## PROVIDED PASSAGE
* BEGIN *

Recovery controls are an extension of corrective controls but have more advanced or complex abilities. A recovery control attempts to repair or restore resources, functions, and capabilities after a security policy violation. Recovery controls typically address more significant damaging events compared to corrective controls, especially when security violations may have occurred. Examples of recovery controls include backups and restores, fault-tolerant drive systems, system imaging, server clustering, antimalware software, and database or virtual machine shadowing. In relation to business continuity and disaster recovery, recovery controls can include hot, warm, and cold sites; alternate processing facilities; service bureaus; reciprocal agreements; cloud providers; rolling mobile operating centers; and multisite solutions.
A directive control is deployed to direct, confine, or control the actions of subjects to force or encourage compliance with security policies. Examples of directive controls include security policy requirements or criteria, posted notifications, guidance from a security guard, escape route exit signs, monitoring, supervision, and procedures.
Security Control Assessment
A security control assessment (SCA) is the formal evaluation of a security infrastructure's individual mechanisms against a baseline or reliability expectation. The SCA can be performed in addition to or independently of a full security evaluation, such as a penetration test or vulnerability assessment.
The goals of an SCA are to ensure the effectiveness of the security mechanisms, evaluate the quality and thoroughness of the risk management processes of the organization, and produce a report of the relative strengths and weaknesses of the deployed security infrastructure. The results of an SCA may confirm that a security mechanism has sustained its previous level of verified effectiveness or that action must be taken to address a deficient security control. In addition to verifying the reliability of security controls, an assessment should consider whether security controls affect privacy. Some controls may improve privacy protection, whereas others may in fact cause a breach of privacy. The privacy aspect of a security control should be evaluated in light of regulations, contractual obligations, and the organization's privacy policy/promise.

* END *

## WRITTEN REQUEST A
Summarize the passage on security controls in two sentences.
## WRITTEN REQUEST B
In the passage on security controls, what types of full security evaluation are given as examples of evaluations that a security control assessment can accompany or be performed independently of?
## WRITTEN REQUEST C
Continue the passage on security controls from the point where it stops.

## EXCERPTED RECORDS
* BEGIN *

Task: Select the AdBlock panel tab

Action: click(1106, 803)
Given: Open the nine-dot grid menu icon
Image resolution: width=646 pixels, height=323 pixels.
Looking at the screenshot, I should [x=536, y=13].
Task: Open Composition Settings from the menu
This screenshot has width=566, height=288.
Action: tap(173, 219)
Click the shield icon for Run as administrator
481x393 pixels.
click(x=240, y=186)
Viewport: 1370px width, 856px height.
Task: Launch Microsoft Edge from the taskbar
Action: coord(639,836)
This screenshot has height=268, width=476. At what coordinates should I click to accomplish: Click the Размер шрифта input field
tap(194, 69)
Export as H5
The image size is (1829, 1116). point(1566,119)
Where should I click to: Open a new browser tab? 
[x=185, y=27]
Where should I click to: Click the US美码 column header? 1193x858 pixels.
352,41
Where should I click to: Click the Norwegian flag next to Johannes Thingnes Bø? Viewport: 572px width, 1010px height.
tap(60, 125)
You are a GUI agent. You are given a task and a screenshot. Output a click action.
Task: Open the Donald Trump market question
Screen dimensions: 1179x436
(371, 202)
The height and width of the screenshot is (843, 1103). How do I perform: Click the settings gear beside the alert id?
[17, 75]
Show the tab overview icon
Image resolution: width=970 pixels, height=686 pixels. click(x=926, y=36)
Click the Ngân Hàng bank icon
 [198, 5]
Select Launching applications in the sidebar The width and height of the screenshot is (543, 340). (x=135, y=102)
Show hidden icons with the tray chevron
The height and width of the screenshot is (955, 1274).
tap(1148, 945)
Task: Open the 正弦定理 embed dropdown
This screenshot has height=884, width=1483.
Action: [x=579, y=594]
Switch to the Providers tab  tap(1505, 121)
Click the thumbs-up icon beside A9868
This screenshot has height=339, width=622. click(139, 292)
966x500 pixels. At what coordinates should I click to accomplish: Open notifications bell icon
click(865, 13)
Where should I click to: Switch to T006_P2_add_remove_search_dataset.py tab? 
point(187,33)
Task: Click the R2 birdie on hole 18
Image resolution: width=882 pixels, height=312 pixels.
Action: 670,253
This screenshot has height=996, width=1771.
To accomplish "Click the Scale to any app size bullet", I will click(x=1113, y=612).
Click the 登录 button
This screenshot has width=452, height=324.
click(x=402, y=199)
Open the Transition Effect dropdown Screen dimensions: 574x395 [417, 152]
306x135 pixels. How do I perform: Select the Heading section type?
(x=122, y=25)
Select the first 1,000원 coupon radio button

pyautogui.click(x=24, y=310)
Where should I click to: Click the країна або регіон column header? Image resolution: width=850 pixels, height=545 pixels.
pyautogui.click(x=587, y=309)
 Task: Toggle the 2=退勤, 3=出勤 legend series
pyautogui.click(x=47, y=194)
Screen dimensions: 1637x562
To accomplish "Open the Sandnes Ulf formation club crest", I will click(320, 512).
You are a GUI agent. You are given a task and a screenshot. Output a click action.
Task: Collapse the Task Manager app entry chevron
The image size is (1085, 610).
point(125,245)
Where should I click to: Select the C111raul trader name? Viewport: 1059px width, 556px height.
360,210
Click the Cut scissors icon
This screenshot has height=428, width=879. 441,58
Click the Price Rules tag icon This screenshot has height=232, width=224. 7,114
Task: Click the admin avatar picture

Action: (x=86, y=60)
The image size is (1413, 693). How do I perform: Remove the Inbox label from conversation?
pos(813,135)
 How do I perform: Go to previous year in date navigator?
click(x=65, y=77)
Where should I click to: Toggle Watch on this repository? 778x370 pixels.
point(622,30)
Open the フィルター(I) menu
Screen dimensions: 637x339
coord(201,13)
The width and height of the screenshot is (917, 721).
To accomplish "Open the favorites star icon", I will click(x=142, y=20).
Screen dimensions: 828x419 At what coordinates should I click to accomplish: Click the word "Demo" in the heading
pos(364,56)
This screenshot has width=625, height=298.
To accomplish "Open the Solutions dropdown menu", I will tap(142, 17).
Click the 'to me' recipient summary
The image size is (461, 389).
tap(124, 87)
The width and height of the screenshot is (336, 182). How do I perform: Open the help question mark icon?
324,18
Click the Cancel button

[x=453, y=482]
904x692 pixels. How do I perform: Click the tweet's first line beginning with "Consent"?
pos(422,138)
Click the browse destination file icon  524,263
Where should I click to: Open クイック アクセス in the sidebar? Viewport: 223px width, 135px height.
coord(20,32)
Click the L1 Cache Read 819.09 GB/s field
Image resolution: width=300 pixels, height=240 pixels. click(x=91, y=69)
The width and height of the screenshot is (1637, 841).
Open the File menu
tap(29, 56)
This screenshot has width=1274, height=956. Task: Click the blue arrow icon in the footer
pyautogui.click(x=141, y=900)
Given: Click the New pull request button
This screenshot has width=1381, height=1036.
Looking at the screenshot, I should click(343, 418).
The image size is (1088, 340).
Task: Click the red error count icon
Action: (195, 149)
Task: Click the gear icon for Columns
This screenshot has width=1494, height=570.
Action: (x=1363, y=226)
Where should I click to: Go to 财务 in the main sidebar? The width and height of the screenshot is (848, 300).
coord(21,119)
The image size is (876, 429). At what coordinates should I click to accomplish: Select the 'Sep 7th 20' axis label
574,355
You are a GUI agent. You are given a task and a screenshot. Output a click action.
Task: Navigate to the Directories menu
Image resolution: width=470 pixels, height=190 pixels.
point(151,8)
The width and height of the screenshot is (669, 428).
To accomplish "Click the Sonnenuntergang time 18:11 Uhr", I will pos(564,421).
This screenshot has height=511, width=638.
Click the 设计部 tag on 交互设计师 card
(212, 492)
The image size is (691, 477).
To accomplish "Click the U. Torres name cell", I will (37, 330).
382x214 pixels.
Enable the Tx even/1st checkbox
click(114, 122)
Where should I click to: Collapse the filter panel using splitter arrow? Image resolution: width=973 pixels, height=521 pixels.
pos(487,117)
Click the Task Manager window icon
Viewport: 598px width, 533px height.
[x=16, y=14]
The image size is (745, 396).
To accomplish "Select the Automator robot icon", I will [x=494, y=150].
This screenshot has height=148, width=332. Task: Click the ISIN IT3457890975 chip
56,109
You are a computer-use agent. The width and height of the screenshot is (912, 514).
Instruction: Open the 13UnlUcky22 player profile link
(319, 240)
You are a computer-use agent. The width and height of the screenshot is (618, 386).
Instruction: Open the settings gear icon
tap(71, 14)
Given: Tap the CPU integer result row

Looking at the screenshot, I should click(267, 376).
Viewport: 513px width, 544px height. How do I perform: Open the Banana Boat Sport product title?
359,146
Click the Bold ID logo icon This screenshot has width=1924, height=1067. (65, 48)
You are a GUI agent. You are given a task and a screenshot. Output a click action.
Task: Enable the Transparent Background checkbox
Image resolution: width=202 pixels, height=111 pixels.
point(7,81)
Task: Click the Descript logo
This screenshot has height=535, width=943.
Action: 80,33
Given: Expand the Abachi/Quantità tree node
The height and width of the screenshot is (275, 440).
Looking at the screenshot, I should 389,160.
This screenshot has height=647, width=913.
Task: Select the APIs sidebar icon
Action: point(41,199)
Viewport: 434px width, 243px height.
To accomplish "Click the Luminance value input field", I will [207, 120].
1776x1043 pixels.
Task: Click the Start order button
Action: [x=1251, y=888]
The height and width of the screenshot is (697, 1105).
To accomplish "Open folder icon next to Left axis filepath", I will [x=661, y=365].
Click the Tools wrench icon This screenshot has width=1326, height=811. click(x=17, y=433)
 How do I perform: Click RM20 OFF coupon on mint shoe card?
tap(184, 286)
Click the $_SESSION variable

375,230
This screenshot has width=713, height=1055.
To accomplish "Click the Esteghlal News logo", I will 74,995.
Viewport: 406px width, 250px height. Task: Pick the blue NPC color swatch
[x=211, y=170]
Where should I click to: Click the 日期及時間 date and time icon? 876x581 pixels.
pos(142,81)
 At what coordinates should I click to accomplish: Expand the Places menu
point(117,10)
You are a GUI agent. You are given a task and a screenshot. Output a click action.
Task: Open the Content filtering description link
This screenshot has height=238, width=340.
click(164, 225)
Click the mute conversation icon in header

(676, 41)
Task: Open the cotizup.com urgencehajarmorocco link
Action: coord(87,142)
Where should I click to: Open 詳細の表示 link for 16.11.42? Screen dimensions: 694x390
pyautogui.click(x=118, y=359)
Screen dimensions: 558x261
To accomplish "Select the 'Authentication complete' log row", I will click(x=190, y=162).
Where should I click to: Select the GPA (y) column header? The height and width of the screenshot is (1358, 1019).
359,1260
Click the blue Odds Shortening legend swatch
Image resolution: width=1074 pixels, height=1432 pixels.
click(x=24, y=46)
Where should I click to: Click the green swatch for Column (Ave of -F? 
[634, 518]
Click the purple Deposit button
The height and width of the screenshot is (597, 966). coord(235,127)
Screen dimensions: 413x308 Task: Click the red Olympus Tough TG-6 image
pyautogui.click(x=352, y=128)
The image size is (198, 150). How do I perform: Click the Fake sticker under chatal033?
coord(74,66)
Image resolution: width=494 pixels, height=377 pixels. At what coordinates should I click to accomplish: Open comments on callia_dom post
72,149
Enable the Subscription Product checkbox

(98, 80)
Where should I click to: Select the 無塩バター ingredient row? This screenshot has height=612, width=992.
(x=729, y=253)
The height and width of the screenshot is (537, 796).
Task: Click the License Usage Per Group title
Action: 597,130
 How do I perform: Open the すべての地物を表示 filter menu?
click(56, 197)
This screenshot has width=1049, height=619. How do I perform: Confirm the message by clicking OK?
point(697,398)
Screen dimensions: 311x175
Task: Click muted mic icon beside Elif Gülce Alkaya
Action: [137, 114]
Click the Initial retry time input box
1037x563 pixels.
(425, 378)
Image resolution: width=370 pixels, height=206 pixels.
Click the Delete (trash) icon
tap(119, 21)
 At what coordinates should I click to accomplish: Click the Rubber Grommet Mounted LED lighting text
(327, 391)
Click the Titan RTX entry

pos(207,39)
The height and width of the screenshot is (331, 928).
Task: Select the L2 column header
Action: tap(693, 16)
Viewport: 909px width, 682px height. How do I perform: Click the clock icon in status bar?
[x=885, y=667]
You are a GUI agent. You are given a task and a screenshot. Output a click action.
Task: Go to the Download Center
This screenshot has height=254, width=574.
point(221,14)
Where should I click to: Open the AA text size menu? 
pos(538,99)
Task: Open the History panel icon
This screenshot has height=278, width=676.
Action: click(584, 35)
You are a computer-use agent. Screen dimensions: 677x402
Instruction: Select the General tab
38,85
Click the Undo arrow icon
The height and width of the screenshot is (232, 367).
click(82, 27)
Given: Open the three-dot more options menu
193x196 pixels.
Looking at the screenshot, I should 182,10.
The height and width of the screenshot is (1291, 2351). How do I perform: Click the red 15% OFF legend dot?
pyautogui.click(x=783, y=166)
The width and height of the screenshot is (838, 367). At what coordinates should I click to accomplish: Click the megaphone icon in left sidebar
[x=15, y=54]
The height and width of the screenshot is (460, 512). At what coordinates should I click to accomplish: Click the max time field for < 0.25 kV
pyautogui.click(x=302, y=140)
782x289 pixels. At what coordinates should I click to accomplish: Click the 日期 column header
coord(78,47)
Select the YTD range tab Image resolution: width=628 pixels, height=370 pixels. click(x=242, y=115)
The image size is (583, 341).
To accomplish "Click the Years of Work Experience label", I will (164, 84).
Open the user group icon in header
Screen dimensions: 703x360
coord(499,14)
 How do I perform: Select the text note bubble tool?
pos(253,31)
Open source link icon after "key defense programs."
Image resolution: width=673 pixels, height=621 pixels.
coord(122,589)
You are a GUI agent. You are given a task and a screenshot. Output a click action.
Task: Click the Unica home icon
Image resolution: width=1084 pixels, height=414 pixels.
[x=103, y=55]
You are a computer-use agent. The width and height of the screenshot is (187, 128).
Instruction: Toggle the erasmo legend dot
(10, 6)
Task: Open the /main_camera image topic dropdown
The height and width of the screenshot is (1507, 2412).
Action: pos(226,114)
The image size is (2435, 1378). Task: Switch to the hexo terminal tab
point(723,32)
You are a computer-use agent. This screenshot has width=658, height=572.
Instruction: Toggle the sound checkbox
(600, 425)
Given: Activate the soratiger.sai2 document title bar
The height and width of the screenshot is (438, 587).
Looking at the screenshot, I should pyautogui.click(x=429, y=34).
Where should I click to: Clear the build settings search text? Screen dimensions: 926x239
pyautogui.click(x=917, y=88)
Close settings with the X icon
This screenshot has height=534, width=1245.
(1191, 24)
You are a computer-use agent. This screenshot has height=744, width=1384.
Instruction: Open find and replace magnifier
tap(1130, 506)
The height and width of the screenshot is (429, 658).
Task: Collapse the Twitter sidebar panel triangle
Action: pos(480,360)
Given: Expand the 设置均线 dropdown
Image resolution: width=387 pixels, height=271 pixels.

* END *

## RIGHT ANSWER A
Recovery controls extend corrective controls to repair or restore resources after a security policy violation, while directive controls direct or confine the actions of subjects to encourage compliance with security policies. A security control assessment formally evaluates individual security mechanisms against a baseline to ensure their effectiveness, review the organization's risk management, report strengths and weaknesses, and consider effects on privacy.

## RIGHT ANSWER B
A penetration test or a vulnerability assessment.

## RIGHT ANSWER C
Generally, an SCA is a process implemented by federal agencies based on NIST SP 800-53 Rev. 5, titled “Security and Privacy Controls for Information Systems and Organizations” ( csrc.nist.gov/publications/detail/sp/800-53/rev-5/final). However, though defined as a government process, the concept of evaluating the reliability and effectiveness of security controls should be adopted by every organization that is committed to sustaining a successful security endeavor.
Monitoring and Measurement
Security controls should provide benefits that can be monitored and measured. If a security control's benefits cannot be quantified, evaluated, or compared, then it does not actually provide any security. A security control may provide native or internal monitoring, or external monitoring may be required. You should take this into consideration when making initial countermeasure selections.
Measuring the effectiveness of a countermeasure is not always an absolute value. Many countermeasures offer degrees of improvement rather than specific hard numbers as to the number of breaches prevented or attack attempts thwarted. Often to obtain countermeasure success or failure measurements, monitoring and recording of events both prior to and after safeguard installation is necessary. Benefits can only be accurately measured if the starting point (i.e., the normal point or initial risk level) is known. Part of the cost/benefit equation takes countermeasure monitoring and measurement into account. Just because a security control provides some level of increased security does not necessarily mean that the benefit gained is cost-effective. A significant improvement in security should be identified to clearly justify the expense of new countermeasure deployment.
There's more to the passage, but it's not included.